Three microarray and three RNA sequencing datasets of human duodenal tissue with or without CeD were included in Gene Expression Omnibus and respectively merged into derivation and validation cohorts. Differential expression gene and functional enrichment analysis were developed, then pyroptosis enrichment score (PES) model was established to quantify pyroptosis levels. Immune infiltration and co-expression network were constructed based on Xcell database. Protein–protein interaction and weighted gene co-expression network analysis were determined to identify pyroptosis relative hub genes, whose predictive efficiency were tested using a least absolute shrinkage and selection operator (LASSO) regression model. CeD animal and in vitro cell line models were established to verify the occurrence of pyroptosis and molecules expression employing immunofluorescence, western blotting, cell counting kit-8 assay and enzyme-linked immunosorbent assay.

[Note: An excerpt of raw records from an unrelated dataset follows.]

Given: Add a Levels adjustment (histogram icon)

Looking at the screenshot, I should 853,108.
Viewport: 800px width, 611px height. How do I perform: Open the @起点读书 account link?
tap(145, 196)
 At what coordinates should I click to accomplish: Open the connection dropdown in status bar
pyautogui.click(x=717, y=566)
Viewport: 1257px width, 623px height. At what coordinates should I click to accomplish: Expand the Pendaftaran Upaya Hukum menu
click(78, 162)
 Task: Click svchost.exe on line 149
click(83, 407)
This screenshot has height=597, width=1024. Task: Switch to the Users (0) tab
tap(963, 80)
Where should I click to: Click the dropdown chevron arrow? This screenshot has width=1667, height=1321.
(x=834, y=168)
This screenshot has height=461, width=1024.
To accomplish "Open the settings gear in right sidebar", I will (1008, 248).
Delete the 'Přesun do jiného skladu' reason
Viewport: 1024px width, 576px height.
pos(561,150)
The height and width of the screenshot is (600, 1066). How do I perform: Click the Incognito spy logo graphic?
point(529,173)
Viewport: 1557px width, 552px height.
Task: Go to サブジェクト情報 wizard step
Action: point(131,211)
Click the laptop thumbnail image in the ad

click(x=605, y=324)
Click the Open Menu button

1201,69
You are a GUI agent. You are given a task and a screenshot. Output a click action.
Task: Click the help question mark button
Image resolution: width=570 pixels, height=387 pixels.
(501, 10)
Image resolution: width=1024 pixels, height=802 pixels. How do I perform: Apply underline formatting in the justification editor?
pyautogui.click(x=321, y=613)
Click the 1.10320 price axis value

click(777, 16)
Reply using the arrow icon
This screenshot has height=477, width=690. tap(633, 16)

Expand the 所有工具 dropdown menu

Analysis of single-cell RNAseq (scRNAseq) was performed using “Seurat” R package.

Results

Differentially expressed genes (DEGs) (137) were identified in derivation cohort whose function was mainly enriched in interferon response and suppression of metabolism. Since an enrichment of pyroptosis pathway in CeD was unexpectedly discovered, a PES model with high efficiency was constructed and verified with two external databases, which confirmed that pyroptosis was significantly upregulated in CeD epithelia. γδT cells exhibited high expression of IFN-γ were the most relevant cells associated with pyroptosis and occupied a greater weight in the LASSO predictive model of CeD. An accumulation of GSDMD expressed in epithelia was identified using scRNAseq, while animal model and in vitro experiments confirmed that epithelium cells were induced to become “pre-pyroptotic” status via IFN-γ/IRF1/GSDMD axis. Furthermore, gluten intake triggered pyroptosis via caspase-1/GSDMD/IL-1β pathway.

Conclusion

Our study demonstrated that pyroptosis was involved in the pathogenesis of CeD, and elucidated the novel role of γδT cells in mediating epithelial cell pyroptosis.